• _GIVEN TASK_: Reproduce every line of the following material verbatim.

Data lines
_ _ _
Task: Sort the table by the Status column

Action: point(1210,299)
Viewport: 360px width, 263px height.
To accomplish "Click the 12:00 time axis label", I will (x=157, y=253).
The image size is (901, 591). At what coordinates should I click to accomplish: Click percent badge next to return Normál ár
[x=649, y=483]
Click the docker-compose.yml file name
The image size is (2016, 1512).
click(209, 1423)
_ _ _
• _RESPONSE TO THIS TASK_:
Task: Sort the table by the Status column

Action: point(1210,299)
Viewport: 360px width, 263px height.
To accomplish "Click the 12:00 time axis label", I will (x=157, y=253).
The image size is (901, 591). At what coordinates should I click to accomplish: Click percent badge next to return Normál ár
[x=649, y=483]
Click the docker-compose.yml file name
The image size is (2016, 1512).
click(209, 1423)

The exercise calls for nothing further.